_EXERCICE_. Écrivez la suite de l'entretien sur le procès des institutions financières internationales, en reprenant après sa dernière phrase.

_EXTRAIT DU TEXTE_.
********

J'ai développé ces intrigues secondaires
parce que je voulais que la vie des habitants
de la cour fasse écho ou interfère avec la parole délivrée à la barre. Les
débats du procès illustrent une forme
d'intelligence qui monopolise toute
l'attention et il fallait impérativement
que cette érudition du propos soit
relativisée par ces vies qui continuent
tout autour de la cour.
Les gens qui gravitent autour du tribunal
croient au procès mais n'attendent
rien de son verdict. Parlant de
l'Occident, l'un des témoins m'a dit
pour m'encourager : “Au moins, ils sauront
que nous savons.”
/ Peut-on dire que ce procès a une
vertu cathartique ?
La vraie question est là : aucune juridiction
n'existe pour remettre en question
le pouvoir des plus forts. Il ne
s'agissait pas tant de désigner les coupables
que de dénoncer le fait que le
destin de centaines de millions de gens
est scellé par des politiques décidées
en dehors de leur univers. Cela renvoie
à la déclaration d'Aminata Traoré, l'une
des témoins, qui refuse de considérer
que la principale caractéristique de
l'Afrique est sa pauvreté : non, dit-elle,
l'Afrique est plutôt victime de ses
richesses !
Je voulais donc donner de mon
continent une autre image que celle
des guerres et des famines. C'est en cela
que la création artistique est utile, non
pas pour changer le monde, mais pour
rendre l'impossible vraisemblable,
comme ce procès des institutions
financières internationales.

********

[Extrait d'un fichier de données]
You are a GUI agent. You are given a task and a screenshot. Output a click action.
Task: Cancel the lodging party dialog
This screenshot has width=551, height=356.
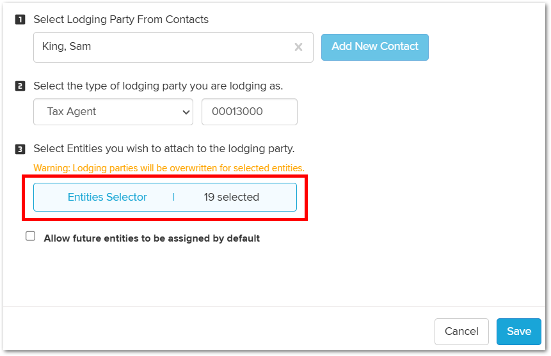461,332
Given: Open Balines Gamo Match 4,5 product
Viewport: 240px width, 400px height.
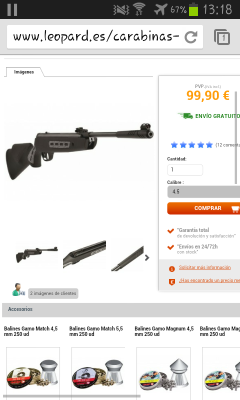Looking at the screenshot, I should 31,332.
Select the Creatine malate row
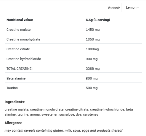The width and height of the screenshot is (146, 136). [x=73, y=30]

********

_RÉPONSE_.
/ Comment avez-vous élaboré les
“dialogues” du procès ?
Il faut savoir que j'ai fait appel à des
magistrats et avocats professionnels et
à de véritables témoins. J'ai eu une longue
préparation avec eux. J'ai déterminé
le cadre des débats puis je les ai
mis en situation. Au moment du tournage,
je leur ai laissé une grande liberté
pour témoigner, accuser ou défendre.
Certains témoins ont été choisis
parmi les victimes des fameux "ajustements
structurels" de la Banque mondiale
et du FMI : ce sont ceux qu'on
appelle les "compressés", les "déflatés",
les "ajustés", comme ces anciens fonctionnaires
qui se sont retrouvés au chômage
parce que les services publics ont
été privatisés et cédés à des multinationales
occidentales... Ces "témoins"
avaient le sentiment qu'un authentique
procès se déroulait et ont donc déclaré
à la barre ce qu'ils avaient sur le coeur.
Là encore, je n'ai rien inventé.
La dette : repères
Créés au lendemain de la seconde
guerre mondiale à Bretton
Woods (Etats-Unis) et basés à
Washington, le FMI et la Banque
Mondiale ont aujourd'hui pour missions
principales la régulation du système
financier international et l'octroi de
prêts aux pays en développement.
Face aux difficultés de nombreux
pays à rembourser leur dette, les pays
riches ont exigé au début des années
1980 la mise en place de programmes
dits “d'ajustement structurel”, fixant
ainsi les règles du jeu dont dépend le
sort de millions de personnes.
Les gouvernements des pays très endettés
se sont alors vus dicter par les
représentants des institutions financières
internationales la politique à suivre
pour rétablir leur équilibre financier. La
plupart des pays d'Afrique subsaharienne
se trouvent aujourd'hui sous
ajustement structurel. D'inspiration
très libérale, les programmes d'ajustement
servent principalement les intérêts
des pays riches, Etats-Unis et Europe en
tête. Les réformes imposées aux pays
du Sud sont toujours les mêmes alors
que, paradoxalement, elles sont loin
d'être appliquées dans les pays du Nord :
suppression des subventions accordées
par l'Etat (agriculture, textile, ...), démantèlement
des services publics, licenciement
des fonctionnaires (instituteurs,
médecins, ...).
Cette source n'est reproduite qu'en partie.